We are no doubt in barbeque season – not a season in the Church calendar but certainly a season lodged firmly in the psyche of those living on these islands.

Are you an eternal optimist that the barbeque will take light and cook your food to perfection or are you anxious that the flames will be feeble, tending to put the oven on just in case?

John V Taylor in his famous book The Go Between God (SCM Press, 1972) speaking about fire of the Spirit at Pentecost makes an important link with the Church and its mission (and a badly lit barbeque). “The true Church,” he says, “exists by being the inexhaustible fuel of the Holy Spirit’s mission in the world.”  If the Church is not so shaped, he says, it will be as frustrating as a badly laid fire!

John V Taylor sets the bar very high for the Church and rightly so.  He says:

“Our theology would improve if we thought more of the Church being given to the Spirit than of the Spirit being given to the Church.”

But what does he mean by this?

The danger with the second approach, which Taylor acknowledges is of the New Testament, is that we tend to view the Spirit as some kind of “superhuman power” like a “fairy sword or a magic mirror” to help us on our way.  But it is not that at all, he says.  Rather, the effect of Pentecost, Taylor argues, was to “fuse” those present “into a fellowship…caught up in the life of the risen Lord.” (Acts 2: 1-21)  And it showed!

Taylor writes:

“In a new awareness of [Jesus] and of one another they burst into praise, and the world came running for an explanation.”

I love that phrase “and the world came running for an explanation.”!

In my book Politics and Mission:  Rediscovering the Political Power of what Christians do (Sacristy Press 2023) I lament the times when the Church behaves in ways which leaves the world cold or prompts it just to shrug.  We truly do have treasure in clay jars and so should be confident.  If together we can be the ‘inexhaustible fuel’ of the Holy Spirit’s mission in the world, if we can be caught up in the life of the risen Lord, then the world really will come running for an explanation.

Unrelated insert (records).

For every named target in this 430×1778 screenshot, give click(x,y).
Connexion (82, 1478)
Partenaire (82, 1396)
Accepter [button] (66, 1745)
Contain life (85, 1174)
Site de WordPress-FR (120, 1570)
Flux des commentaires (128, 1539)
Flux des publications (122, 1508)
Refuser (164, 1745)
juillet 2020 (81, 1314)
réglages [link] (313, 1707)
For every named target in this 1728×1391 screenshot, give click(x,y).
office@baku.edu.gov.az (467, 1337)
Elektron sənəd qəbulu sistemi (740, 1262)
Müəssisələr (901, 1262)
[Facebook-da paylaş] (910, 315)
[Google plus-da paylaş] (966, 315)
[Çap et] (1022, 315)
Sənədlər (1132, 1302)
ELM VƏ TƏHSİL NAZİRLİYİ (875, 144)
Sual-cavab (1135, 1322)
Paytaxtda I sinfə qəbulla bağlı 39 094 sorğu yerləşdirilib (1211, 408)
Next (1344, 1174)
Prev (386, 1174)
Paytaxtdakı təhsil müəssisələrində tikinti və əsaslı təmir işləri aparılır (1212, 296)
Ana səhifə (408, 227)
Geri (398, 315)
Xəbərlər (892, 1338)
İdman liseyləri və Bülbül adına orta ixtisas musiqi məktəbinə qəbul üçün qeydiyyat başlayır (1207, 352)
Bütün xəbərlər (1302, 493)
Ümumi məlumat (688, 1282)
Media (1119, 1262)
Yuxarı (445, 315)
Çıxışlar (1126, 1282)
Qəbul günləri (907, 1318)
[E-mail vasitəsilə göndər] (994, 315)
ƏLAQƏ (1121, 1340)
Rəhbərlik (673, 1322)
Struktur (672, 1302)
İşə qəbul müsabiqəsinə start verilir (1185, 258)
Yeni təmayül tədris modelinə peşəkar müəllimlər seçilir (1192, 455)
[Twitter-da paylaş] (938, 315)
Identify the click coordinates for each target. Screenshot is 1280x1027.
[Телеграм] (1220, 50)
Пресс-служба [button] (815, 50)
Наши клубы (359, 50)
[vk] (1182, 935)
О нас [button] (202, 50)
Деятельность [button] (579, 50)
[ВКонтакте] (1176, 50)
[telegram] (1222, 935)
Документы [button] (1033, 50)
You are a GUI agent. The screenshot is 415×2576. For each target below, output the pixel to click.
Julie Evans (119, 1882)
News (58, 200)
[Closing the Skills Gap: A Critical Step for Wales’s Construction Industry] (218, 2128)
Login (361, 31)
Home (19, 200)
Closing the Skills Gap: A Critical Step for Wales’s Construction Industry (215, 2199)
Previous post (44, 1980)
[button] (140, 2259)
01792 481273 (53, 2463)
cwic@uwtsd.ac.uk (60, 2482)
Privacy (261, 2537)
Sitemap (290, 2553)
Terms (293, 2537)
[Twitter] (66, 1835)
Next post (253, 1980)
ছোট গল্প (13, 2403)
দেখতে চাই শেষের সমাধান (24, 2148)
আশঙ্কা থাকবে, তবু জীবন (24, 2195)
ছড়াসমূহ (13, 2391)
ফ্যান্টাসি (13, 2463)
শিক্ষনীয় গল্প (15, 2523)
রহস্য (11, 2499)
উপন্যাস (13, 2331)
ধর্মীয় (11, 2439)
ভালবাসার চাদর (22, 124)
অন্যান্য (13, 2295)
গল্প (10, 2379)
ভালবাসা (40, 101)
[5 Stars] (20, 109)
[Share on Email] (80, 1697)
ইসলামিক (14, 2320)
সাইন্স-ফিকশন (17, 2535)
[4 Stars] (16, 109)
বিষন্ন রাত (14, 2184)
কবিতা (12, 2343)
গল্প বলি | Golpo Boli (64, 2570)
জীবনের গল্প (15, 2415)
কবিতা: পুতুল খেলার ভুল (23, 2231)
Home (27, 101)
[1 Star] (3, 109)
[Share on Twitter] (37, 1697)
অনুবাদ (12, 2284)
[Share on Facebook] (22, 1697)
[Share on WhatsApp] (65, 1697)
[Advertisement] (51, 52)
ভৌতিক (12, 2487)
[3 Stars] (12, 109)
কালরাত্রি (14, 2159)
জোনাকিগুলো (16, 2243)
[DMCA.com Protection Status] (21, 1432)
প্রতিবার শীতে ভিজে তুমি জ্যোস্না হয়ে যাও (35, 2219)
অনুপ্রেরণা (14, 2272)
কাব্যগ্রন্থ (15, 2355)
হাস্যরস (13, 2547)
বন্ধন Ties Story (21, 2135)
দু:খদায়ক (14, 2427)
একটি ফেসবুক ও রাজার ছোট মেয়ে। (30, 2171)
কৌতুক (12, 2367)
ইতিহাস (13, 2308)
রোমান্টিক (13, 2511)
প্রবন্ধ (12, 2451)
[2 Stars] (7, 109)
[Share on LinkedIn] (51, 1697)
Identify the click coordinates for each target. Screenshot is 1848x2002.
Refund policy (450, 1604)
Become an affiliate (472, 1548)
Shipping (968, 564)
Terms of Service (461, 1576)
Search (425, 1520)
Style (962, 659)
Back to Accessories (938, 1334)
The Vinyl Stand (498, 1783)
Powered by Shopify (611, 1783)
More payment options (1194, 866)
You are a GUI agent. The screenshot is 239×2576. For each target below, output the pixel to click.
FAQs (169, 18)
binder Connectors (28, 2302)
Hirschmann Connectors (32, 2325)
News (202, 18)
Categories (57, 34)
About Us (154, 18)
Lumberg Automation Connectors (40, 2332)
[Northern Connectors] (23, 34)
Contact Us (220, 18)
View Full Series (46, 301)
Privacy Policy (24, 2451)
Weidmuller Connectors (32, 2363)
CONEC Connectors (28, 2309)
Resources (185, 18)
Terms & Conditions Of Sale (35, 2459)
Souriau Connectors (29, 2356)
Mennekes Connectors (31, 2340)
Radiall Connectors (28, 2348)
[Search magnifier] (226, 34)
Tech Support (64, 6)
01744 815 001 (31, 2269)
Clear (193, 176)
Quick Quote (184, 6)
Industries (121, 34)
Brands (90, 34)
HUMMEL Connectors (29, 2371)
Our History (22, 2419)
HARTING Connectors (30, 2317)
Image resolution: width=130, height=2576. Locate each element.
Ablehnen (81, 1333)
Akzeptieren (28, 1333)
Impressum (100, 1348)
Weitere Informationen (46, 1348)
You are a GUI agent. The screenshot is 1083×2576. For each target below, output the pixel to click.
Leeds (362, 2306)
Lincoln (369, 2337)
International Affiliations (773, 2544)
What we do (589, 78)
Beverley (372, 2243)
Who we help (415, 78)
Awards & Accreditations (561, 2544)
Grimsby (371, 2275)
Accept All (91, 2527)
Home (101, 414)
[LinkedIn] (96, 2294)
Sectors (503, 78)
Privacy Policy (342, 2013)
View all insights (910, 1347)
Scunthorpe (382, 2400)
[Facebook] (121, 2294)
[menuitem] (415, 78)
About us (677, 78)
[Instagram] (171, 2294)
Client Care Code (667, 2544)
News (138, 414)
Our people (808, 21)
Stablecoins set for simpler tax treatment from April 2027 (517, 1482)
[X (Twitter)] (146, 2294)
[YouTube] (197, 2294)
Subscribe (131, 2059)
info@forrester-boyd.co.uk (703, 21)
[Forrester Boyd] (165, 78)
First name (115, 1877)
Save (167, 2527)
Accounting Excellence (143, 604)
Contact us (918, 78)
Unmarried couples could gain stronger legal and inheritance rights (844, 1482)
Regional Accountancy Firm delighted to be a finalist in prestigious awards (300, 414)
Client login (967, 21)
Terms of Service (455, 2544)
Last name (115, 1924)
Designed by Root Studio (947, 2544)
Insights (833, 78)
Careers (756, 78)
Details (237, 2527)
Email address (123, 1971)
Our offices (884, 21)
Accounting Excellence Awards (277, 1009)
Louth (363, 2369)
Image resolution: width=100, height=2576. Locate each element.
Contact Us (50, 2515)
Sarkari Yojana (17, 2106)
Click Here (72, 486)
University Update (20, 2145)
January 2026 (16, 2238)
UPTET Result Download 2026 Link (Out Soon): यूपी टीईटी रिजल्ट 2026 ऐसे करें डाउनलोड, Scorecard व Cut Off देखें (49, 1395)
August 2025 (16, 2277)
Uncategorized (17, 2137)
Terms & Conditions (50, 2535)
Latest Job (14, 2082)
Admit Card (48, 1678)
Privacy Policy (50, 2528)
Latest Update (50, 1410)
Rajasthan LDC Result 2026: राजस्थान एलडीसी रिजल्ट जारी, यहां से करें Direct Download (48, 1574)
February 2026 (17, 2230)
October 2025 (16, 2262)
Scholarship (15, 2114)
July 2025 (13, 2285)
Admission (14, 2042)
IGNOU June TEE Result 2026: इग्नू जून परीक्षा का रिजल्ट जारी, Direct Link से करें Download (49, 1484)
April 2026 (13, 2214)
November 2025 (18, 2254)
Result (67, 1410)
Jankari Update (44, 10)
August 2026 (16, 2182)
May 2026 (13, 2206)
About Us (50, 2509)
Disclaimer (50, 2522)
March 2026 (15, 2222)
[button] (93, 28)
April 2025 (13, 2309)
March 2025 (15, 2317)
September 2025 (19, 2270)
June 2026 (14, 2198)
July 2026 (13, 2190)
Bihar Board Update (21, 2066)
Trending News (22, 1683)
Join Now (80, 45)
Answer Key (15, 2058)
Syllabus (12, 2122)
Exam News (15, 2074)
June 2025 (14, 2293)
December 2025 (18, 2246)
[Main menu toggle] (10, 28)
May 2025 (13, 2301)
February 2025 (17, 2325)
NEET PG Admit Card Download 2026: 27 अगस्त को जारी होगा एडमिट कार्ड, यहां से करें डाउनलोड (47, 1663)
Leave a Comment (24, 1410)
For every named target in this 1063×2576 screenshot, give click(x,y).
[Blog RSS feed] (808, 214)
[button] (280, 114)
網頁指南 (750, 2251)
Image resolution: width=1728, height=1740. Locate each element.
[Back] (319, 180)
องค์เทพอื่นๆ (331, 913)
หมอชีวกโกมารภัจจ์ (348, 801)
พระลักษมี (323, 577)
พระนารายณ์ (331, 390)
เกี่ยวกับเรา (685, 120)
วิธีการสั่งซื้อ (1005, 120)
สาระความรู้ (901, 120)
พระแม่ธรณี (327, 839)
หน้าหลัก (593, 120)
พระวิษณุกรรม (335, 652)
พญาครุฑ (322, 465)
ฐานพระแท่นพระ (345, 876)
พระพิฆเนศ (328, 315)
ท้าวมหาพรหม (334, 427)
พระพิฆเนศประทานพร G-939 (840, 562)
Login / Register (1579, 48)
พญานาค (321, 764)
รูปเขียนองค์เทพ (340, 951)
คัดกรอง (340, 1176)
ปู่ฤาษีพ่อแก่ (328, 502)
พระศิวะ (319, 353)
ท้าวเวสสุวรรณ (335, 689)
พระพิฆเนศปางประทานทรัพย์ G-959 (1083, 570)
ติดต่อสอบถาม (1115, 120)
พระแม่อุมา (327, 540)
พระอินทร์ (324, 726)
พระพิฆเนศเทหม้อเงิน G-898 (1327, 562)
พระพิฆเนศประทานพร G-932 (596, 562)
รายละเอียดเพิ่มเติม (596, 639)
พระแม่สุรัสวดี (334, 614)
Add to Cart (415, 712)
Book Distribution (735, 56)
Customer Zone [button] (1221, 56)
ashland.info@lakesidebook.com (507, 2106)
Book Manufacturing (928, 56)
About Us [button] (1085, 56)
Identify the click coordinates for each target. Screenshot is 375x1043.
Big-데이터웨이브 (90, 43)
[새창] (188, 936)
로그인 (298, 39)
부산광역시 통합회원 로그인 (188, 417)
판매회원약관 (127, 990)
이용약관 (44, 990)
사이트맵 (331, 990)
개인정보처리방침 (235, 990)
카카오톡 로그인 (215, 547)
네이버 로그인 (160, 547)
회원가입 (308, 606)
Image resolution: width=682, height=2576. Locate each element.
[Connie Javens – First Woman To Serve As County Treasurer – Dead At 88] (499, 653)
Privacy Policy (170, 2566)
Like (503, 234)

This Pentecost we could do worse than reflect on those things which stop us being caught up in the life of the risen Lord – individually and corporately.  Taylor puts a lot of emphasis on our unity (“Only in their togetherness can Christians remain alight with the fire of the Spirit”).  Pray, therefore, for the Church’s unity and what we might need to let go of in our own lives and in the life of our churches such that the world will come running for an explanation.

Come, Holy Spirit, fill the hearts of your faithful people
and kindle in them the fire of your love.